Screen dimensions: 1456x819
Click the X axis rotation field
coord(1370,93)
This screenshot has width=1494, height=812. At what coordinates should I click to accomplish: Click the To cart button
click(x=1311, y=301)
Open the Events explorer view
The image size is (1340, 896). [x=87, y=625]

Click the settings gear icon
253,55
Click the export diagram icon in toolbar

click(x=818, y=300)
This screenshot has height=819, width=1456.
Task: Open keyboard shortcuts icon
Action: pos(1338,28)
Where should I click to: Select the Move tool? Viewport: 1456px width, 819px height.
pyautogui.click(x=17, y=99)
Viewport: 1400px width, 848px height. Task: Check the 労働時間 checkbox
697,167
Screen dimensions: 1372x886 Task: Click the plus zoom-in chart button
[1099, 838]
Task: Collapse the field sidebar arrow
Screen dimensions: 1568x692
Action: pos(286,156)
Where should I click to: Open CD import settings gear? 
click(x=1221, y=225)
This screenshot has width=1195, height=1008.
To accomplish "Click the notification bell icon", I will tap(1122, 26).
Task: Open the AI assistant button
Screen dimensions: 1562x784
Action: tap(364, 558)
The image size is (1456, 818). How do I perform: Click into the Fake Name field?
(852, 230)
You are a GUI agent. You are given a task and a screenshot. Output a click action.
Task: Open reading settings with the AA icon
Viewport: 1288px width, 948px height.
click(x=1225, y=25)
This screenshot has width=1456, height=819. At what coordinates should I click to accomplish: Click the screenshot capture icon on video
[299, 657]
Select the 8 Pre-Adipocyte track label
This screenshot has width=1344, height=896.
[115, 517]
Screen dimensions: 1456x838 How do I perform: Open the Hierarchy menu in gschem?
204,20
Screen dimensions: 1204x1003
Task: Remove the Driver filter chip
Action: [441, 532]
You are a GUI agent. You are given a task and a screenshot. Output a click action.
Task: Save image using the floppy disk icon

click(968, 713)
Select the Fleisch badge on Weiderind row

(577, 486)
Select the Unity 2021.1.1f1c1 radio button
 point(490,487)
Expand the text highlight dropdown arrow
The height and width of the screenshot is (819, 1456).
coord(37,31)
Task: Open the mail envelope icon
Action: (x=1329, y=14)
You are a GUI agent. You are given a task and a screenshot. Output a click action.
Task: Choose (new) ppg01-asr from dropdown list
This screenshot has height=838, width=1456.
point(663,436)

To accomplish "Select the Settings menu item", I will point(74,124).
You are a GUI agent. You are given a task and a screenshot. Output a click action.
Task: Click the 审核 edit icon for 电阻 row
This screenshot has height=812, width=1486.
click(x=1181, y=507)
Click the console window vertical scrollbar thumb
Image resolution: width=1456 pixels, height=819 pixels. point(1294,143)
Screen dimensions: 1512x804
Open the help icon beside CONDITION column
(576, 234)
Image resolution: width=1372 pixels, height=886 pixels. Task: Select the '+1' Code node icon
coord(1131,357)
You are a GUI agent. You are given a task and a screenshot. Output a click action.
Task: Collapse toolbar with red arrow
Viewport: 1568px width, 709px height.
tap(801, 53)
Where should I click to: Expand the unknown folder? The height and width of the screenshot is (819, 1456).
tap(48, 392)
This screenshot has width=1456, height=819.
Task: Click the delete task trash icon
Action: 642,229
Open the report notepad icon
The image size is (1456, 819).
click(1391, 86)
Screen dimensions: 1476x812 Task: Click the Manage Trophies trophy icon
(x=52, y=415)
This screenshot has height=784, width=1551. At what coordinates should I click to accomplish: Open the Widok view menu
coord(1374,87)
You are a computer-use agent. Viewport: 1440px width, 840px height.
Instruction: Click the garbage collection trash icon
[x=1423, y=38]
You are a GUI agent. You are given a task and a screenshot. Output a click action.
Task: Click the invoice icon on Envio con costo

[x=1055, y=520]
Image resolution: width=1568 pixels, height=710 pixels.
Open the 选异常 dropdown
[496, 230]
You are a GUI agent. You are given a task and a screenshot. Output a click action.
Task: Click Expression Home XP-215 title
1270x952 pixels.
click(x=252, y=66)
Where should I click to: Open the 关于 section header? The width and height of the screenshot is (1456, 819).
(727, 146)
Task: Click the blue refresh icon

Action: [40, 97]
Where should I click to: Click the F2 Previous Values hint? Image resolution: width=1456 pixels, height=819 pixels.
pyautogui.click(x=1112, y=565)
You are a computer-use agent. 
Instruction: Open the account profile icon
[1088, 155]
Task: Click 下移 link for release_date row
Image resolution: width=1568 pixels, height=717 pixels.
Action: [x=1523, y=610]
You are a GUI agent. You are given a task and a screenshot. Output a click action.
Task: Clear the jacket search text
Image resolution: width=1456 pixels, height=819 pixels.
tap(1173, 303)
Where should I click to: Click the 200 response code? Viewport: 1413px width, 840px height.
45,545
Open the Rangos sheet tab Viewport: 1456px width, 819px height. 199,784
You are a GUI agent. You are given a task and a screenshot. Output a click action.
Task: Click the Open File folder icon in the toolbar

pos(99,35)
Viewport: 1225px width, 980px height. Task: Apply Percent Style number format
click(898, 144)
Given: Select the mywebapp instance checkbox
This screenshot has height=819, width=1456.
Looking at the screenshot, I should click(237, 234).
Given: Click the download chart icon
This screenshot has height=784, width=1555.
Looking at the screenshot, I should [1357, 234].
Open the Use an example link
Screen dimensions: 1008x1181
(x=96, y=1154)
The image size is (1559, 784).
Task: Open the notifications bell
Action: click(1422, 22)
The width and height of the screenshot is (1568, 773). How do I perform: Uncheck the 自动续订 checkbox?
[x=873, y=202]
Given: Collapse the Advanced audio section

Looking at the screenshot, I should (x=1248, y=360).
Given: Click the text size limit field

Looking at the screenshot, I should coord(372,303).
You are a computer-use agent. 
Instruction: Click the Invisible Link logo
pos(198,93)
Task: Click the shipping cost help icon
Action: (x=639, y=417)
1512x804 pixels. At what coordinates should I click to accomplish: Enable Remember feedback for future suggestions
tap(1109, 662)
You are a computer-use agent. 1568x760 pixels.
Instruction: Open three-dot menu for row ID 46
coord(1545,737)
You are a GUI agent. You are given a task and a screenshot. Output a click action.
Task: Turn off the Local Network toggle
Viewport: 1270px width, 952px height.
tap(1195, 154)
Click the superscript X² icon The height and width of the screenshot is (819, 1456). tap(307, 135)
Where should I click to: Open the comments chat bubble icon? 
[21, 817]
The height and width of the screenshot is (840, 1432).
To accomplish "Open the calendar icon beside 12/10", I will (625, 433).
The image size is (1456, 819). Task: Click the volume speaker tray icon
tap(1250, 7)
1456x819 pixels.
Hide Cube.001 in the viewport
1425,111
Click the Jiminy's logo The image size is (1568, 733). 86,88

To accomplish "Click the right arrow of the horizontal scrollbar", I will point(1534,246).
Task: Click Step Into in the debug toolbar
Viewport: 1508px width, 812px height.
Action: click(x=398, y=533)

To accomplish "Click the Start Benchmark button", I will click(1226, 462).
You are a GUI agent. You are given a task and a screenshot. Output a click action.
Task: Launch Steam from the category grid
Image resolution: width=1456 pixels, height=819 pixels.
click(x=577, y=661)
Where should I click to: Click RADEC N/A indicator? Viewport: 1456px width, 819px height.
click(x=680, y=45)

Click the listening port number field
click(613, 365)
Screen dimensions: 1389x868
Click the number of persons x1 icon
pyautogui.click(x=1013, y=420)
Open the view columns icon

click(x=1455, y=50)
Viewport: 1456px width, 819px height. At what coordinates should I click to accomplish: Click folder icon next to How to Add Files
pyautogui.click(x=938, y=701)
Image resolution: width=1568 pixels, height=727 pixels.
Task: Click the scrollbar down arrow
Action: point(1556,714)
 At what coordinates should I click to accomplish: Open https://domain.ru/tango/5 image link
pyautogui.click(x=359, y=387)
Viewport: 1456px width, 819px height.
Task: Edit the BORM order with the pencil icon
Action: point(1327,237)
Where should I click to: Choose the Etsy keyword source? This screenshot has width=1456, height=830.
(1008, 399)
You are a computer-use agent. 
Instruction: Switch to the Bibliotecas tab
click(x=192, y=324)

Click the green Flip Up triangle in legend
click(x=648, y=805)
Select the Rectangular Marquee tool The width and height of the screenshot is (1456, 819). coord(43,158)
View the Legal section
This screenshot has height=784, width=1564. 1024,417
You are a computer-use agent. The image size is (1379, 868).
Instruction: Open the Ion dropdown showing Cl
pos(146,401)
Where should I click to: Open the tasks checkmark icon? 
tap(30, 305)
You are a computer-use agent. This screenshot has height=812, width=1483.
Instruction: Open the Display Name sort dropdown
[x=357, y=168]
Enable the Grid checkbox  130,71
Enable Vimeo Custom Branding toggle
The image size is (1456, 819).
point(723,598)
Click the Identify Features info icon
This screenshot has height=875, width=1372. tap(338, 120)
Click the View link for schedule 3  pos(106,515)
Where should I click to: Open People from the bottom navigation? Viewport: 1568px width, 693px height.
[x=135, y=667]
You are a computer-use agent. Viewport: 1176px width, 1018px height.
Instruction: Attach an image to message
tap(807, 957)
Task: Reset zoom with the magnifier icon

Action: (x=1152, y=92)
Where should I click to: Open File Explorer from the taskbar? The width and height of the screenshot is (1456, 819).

^^^^^^^^^^^^^^^^

| Problem details |
Your task is to gather all lines from the entries above that hold the word "will".

| Completed task |
To accomplish "Click the notification bell icon", I will tap(1122, 26).
To accomplish "Select the Settings menu item", I will point(74,124).
To accomplish "Open the calendar icon beside 12/10", I will (625, 433).
To accomplish "Click the right arrow of the horizontal scrollbar", I will point(1534,246).
To accomplish "Click the Start Benchmark button", I will click(1226, 462).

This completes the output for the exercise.